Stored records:
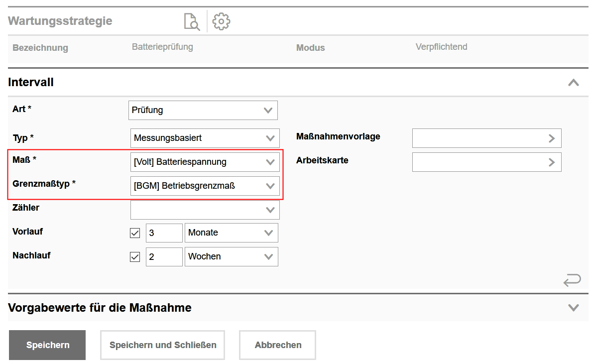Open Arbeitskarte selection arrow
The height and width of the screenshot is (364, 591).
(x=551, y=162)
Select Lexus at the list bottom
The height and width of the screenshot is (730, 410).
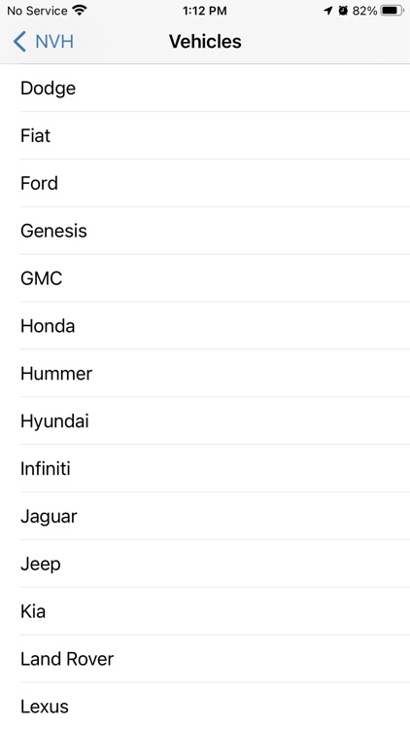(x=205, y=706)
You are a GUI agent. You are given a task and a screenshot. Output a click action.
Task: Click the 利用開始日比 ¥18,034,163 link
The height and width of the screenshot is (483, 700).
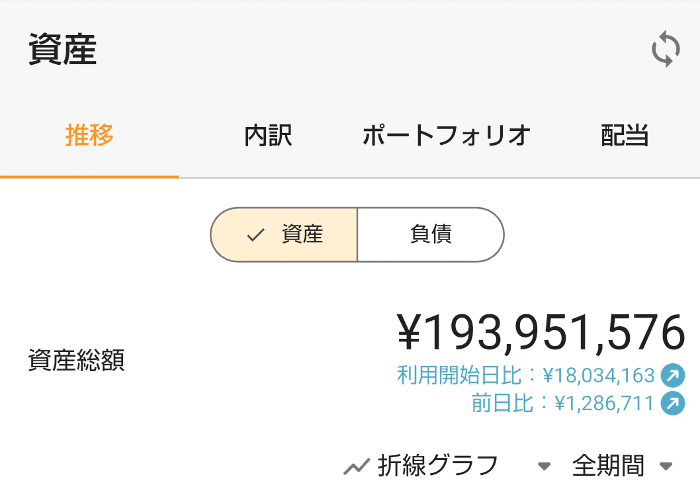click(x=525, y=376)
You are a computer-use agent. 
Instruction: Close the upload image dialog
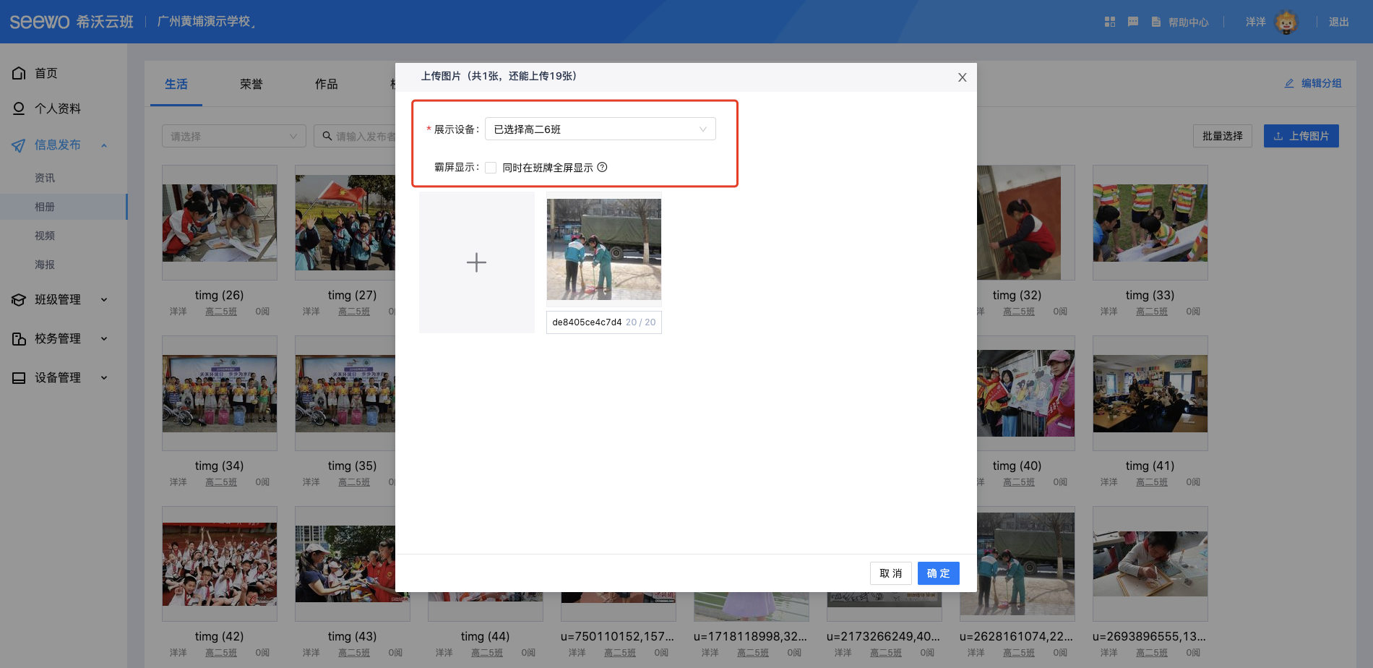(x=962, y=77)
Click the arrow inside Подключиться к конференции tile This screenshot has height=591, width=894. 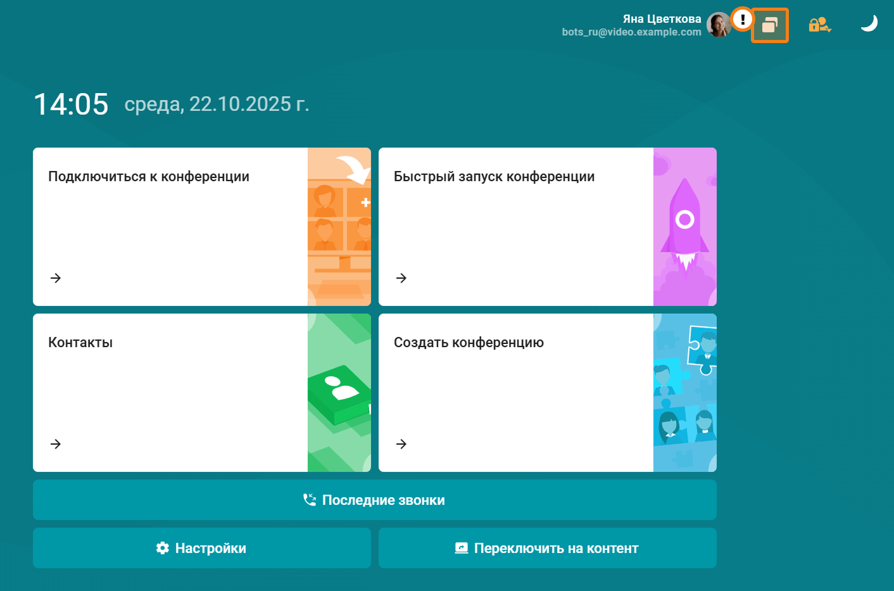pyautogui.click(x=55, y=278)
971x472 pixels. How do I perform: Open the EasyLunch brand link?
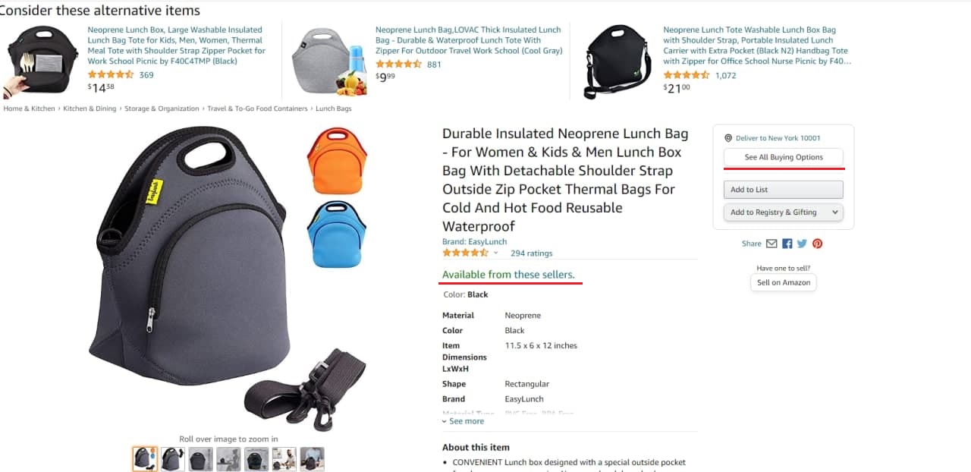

■ **Problem requirements**
Write only the number of lines in the records that contain the string "agent".

■ **Output of the exercise**
2